Tous les éléments qui commencent à percer sur le couple et la manière dont ils avaient planifié leur attaque semblent en effet dessiner le portrait de loups islamistes radicalisés. La police a parlé d'une attaque «préparée» comme si le couple qui a massacré 14 personnes et en a blessé 17 autres avait été «en mission». Plus tard, la police a révélé que douze engins explosifs artisanaux avaient été retrouvés au domicile des deux tueurs. Trois autres engins explosifs artisanaux reliés entre eux et actionnables à distance ont aussi été retrouvés dans le bâtiment attaqué. D'autres engins avaient été stockés dans la voiture louée par Farook et sa femme. Le fait que le véhicule ait été loué est aussi perçu comme le signe de la planification d'une attaque imminente qui semble exclure la thèse d'un coup de colère. L'arsenal de guerre de milliers de munitions et de dizaines d'autres au domicile des deux époux va dans le même sens, ainsi que leur accoutrement très étudié - masques et treillis - lors de l'attaque.
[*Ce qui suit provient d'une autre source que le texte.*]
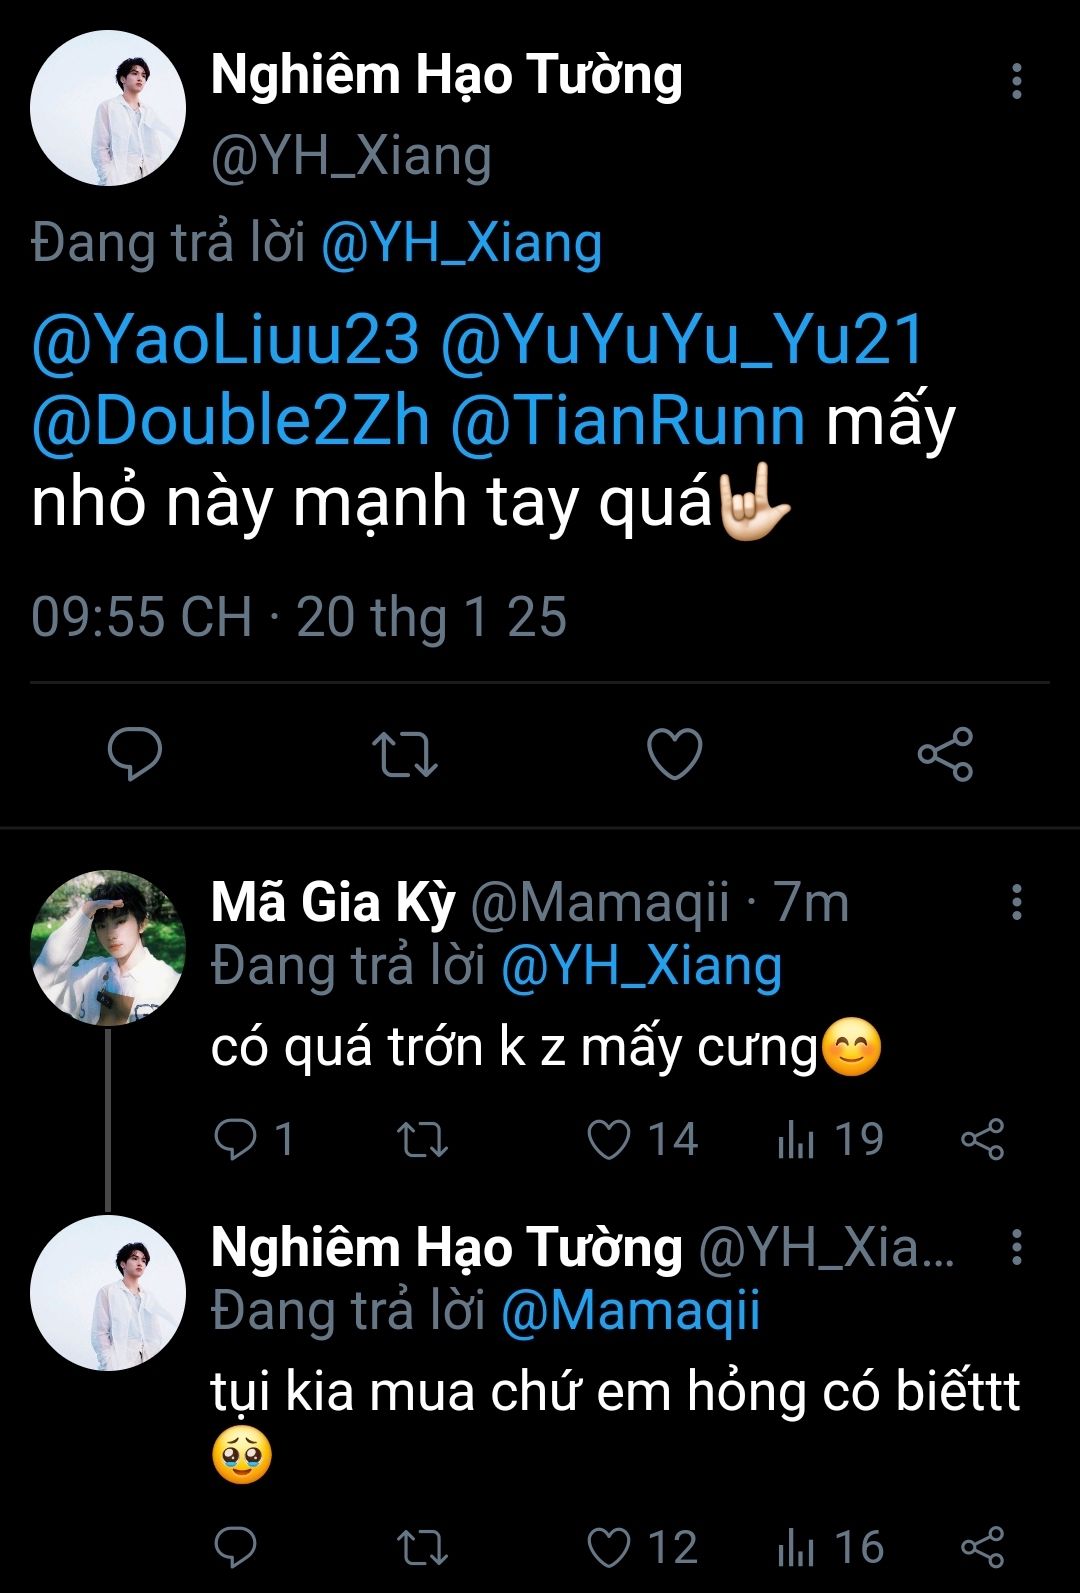The image size is (1080, 1593).
Task: Retweet the main tweet mentioning @YaoLiuu23
Action: [x=404, y=755]
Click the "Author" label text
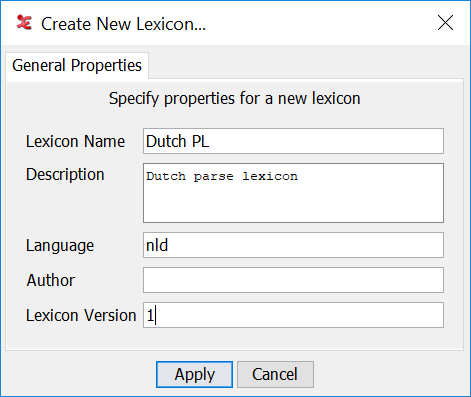 [x=51, y=280]
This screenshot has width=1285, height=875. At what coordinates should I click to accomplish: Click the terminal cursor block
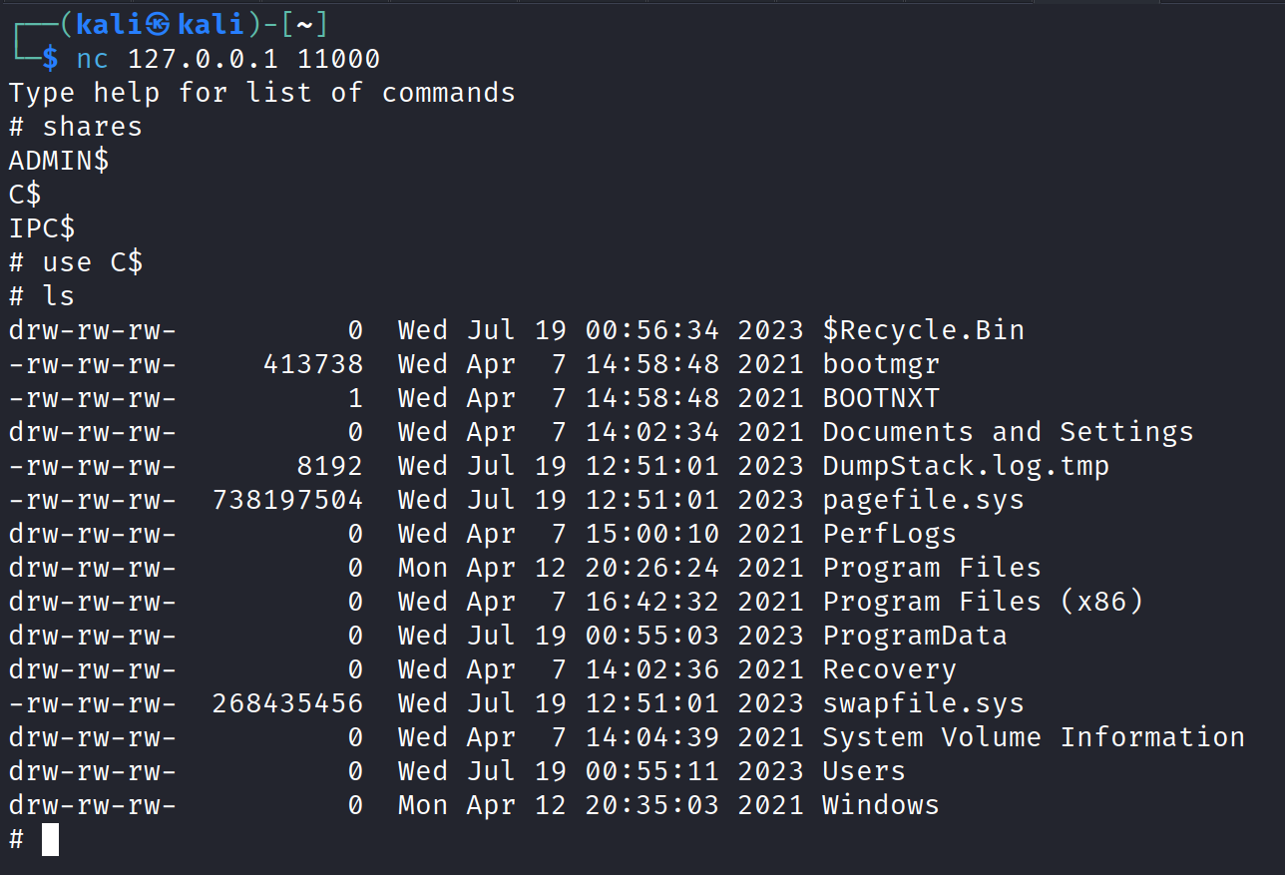pos(50,839)
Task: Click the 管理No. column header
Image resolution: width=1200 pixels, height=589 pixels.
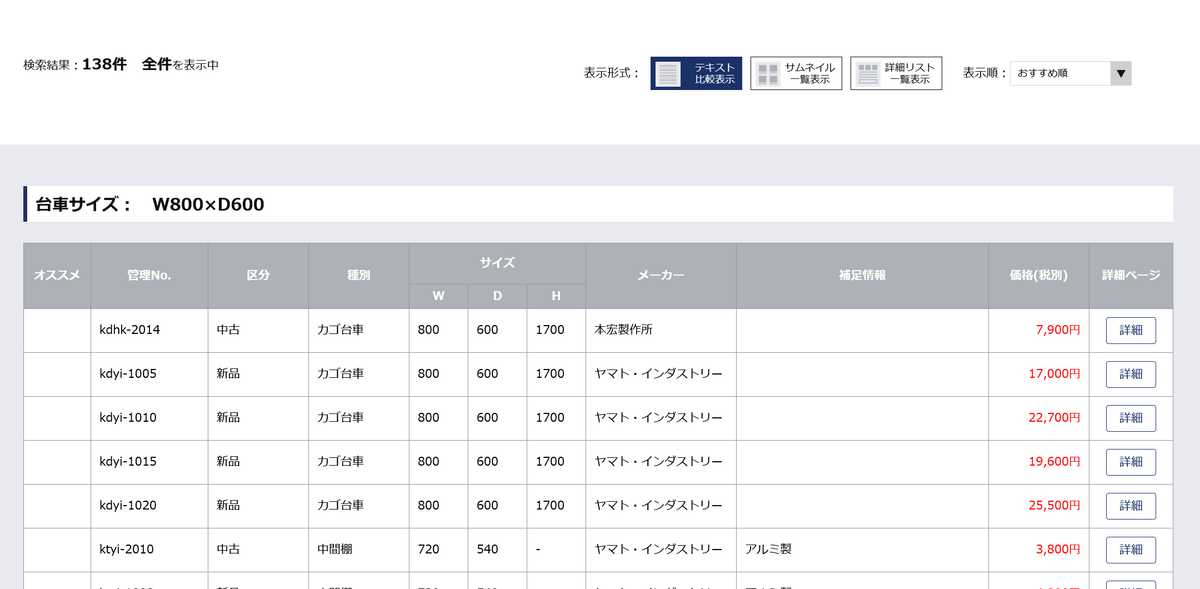Action: pos(149,275)
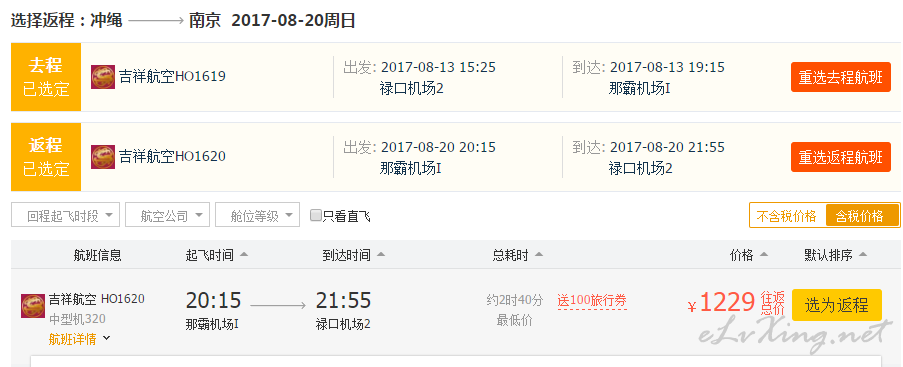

La froideur du couple, qui avait laissé son bébé de six mois chez sa grand-mère pour aller frapper une fête d'innocents, sur le lieu de travail du mari, laisse penser à une démarche idéologique. Peut-on en effet imaginer une mère abandonnant un nourrisson pour des motifs «liés au travail de son mari»? Seule une mission très puissante peut avoir tué en elle l'instinct maternel, notaient jeudi plusieurs observateurs. Tashneen Malik, pakistanaise, était arrivée d'Arabie saoudite, où Farook était allé la chercher.
Peur d'une vague antimusulmans
 
Surtout, élément crucial, les forces de l'ordre affirment que le FBI a déjà remonté la piste des contacts que Farook avait créés depuis plusieurs années avec des extrémistes aux États-Unis et à l'étranger. L'un de ces contacts aurait été l'objet d'une investigation des autorités fédérales pour terrorisme. Farook lui-même en revanche n'était pas apparu sur le radar des agences de contre-terrorisme.
L'affaire, qui pourrait provoquer un séisme dans l'opinion américaine, où la crainte d'attentats n'a cessé de monter depuis les attaques terroristes de Paris, s'est invitée dans la campagne présidentielle. La droite va évidemment s'engouffrer dans la brèche et critiquera sans doute les analyses à chaud d'Obama, dont la prudence s'explique sans doute par la peur d'une vague antimusulmans. «Beaucoup d'entre nous sont profondément inquiets du fait qu'il s'agisse d'une manifestation de terrorisme, du terrorisme radical islamiste. Nous sommes en guerre, que notre Administration veuille le reconnaître ou non», a déjà déclaré le candidat présidentiel républicain Ted Cruz.